包裹miRNA-320的PLGA壳聚糖复合纳米微球对股骨头坏死的疗效及其ceRNA机制的实验研究

The femoral head necrosis is intended to have higher risk of progression and collapse. The key point of early intervention is to take effective measures to improve the bone regeneration of femoral head before the collapse of the femoral head, and promote the repair of necrotic bone. MicroRNA (miR) acts as a regulatory nonencoding RNA, with stable expression in vitro. With the implication of Low expression of miR-320 in the necrosis of the femoral head and its effect on the regulation of bone regeneration and lipid metabolism. This study intends to investigate the osteogenesis and adipogenic effect of miR-320 to bone marrow mesenchymal stem cell (BMSC) and the underlying change of circle RNA of hsa-circRNA4193, hsa-circRNA6449, hsa-circRNA8796, hsa-circRNA14718. The objective is to establish a miR-320 based network of competing endogenous RNA (ceRNA) for the change of BMSC. Furthermore, micro PLGA/chitosan microspheres coated with miR-320 was prepared to verify their in vitro release profiles and release kinetics. In vitro study, the effect of the composite microspheres on the differentiation of BMSC cells into osteogenesis differentiation will be studied, and the related genomic changes after miR-320 microspheres regulation is also studied. Furthermore, we use the PLGA/chitosan composite microspheres coated miR-320 to the animal model of femoral head osteonecrosis to observe the local osteogenesis regeneration and necrotic tissue repair by histological and radiological study. The importance of this study may provide a new idea for early treatment of femoral head necrosis, and lay a theoretical and technical foundation for the gene therapy for femoral head necrosis.
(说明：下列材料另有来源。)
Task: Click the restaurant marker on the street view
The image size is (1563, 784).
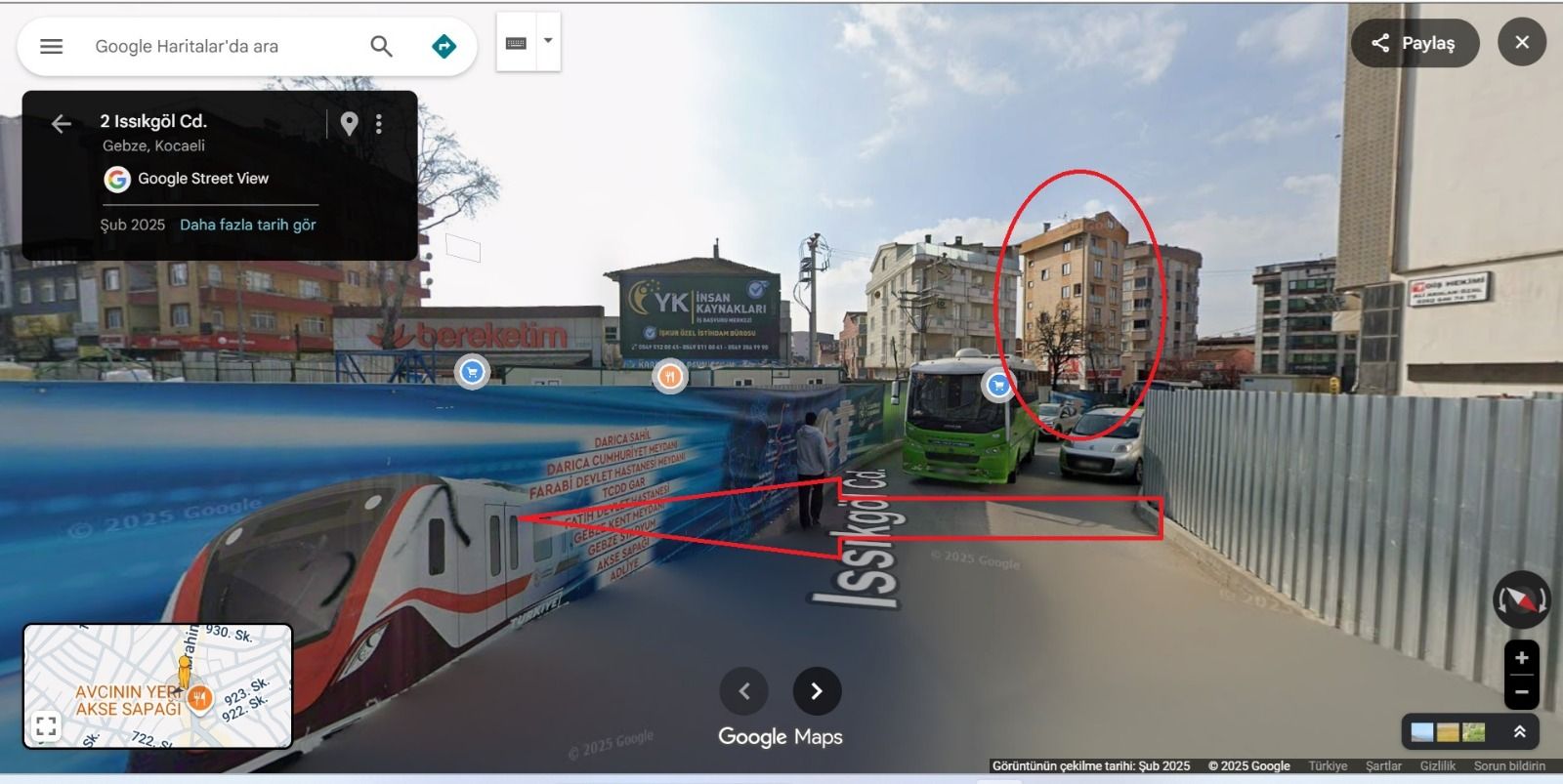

股骨头坏死的早期治疗重点是促进坏死骨修复。基于我们前期研究，发现在股骨头坏死骨组织中miR-320显著低表达。miR-320可能通过竞争性内源RNA（ceRNA）网络调控影响BMSC参与股骨头坏死发生。.本研究拟验证miR-320家族成员诱导BMSC成骨分化、成脂分化的能力，并在细胞水平验证miR-320家族成员的表达与4个目标环状RNA：hsa-circRNA4193、hsa-circRNA6449、hsa-circRNA8796和hsa-circRNA14718之间的相互关系。构建miR-320对BMSC分化影响的竞争性内源RNA网络。进一步采用聚乳酸-羟基乙酸共聚物(PLGA)/壳聚糖的复合微球作为载体，包裹miR-320，通过体外试验及动物试验观察复合纳米微球对BMSC成骨能力分化的影响及对股骨头坏死的治疗作用。本研究的为股骨头坏死的早期治疗提供新的思路。

股骨头坏死好发于中青年人群，病因包括大量使用糖皮质激素、长期酗酒、创伤等。一旦发生激素性股骨头坏死，2年内的塌陷率为78.6%，近年来随着系统性红斑狼疮患者使用激素治疗比例的增高，激素性股骨头坏死引起了人们的重视。越来越多的研究发现，髓芯减压联合骨髓间充质干细胞（hBMSCs）移植对早期股骨头坏死有一定的治疗效果，但是患者BMSCs 受损的增殖和成骨分化能力影响了早期治疗效果。目前BMSCs细胞功能变化的机制不完全清楚，因而缺乏有效的、针对性的早期治疗措施。近年来，非编码RNA在BMSCs细胞增殖和分化中的作用日益明了并愈受重视。本研究拟通过转录组测序对比分析，运用生物信息学方法分析激素性股骨头坏死患者和对照组患者（发育性股骨头发育不良）BMSCs间差异表达的miRNA和circRNA，进一步通过免疫荧光、qPCR、染色、WB等方法观察其相互调控及其在BMSCs成骨、成脂分化中的作用，进一步研发可长期缓释ncRNA的水凝胶材料，分别在细胞和动物水平观察缓释ncRNA水凝胶材料的安全性和骨修复性能。